A published D&D adventure includes all--well, most--of the information a referee needs to run the adventure. The video game level includes everything needed for the player(s) to play the adventure--er, level.

So the level designer must specify and perhaps place (though probably not make) the graphics, map out all the paths and alternatives the player(s) can pursue, place the opposition (monsters or otherwise), script the conversations, specify the goal and how player(s) find out what that goal is, specify exceptions to the normal core mechanics, and all the other things that are required for the "adventure" episode.

7 comments:

Ian Schreiber said...

I'm surprised that your students don't already know what level designers do. Level design is one of those tasks that, in my experience, most gamers are familiar with. After all, there are level design tools packaged with many well-known games (Unreal and NeverWinter Nights, e.g.). Anyone who's played a game with "levels" knows that they're called levels, so it shouldn't be much of a stretch to realize that level design is the design of the level.

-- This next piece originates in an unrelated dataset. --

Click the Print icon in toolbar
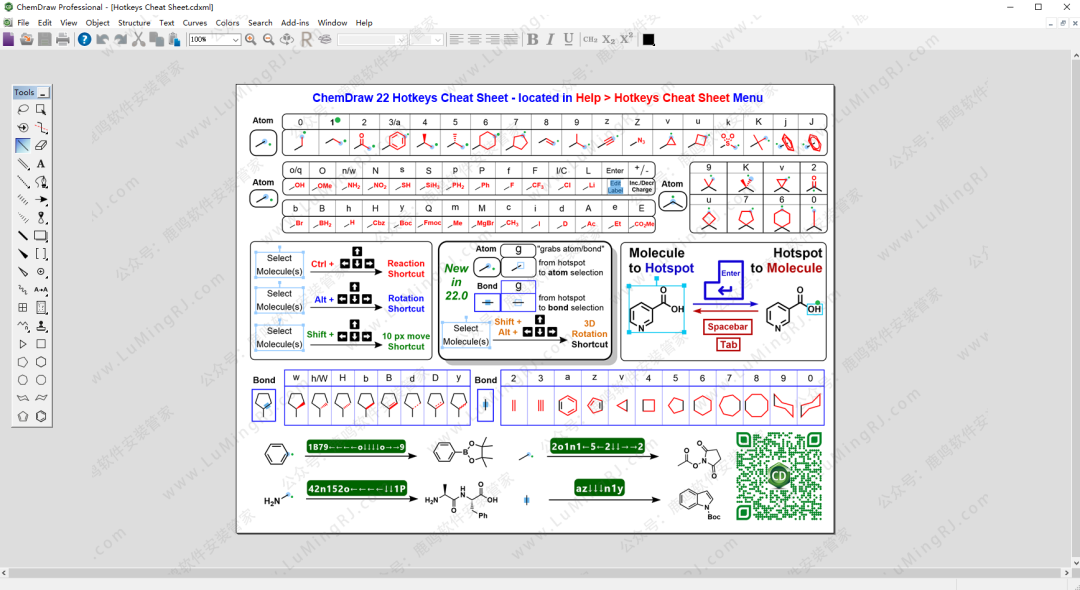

Most of my students wouldn't know HOW to design a decent level, but they at least know what the output is :)

I have more trouble describing what I call "content design", which is sort of a superset of level design. Games that don't have levels (e.g. The Sims, Phoenix Wright: Ace Attorney, Dance Dance Revolution) still have content that needs to be designed (items to purchase, branching storyline choices and step charts, respectively). The goal of content design is the same as that of level design: take the core mechanics and use them to create a compelling, specific experience.

And it's a good thing we have content design, too. Otherwise, game designers would be sitting on their hands with nothing to do after preproduction ends :)

Lewis Pulsipher said...

It seems that many instructors don't know what level design is, let alone the students. I've heard instructors describe level design as a graphics function!

Yes, content design is quite difficult to differentiate in understandable ways. Grist for another analogy, perhaps.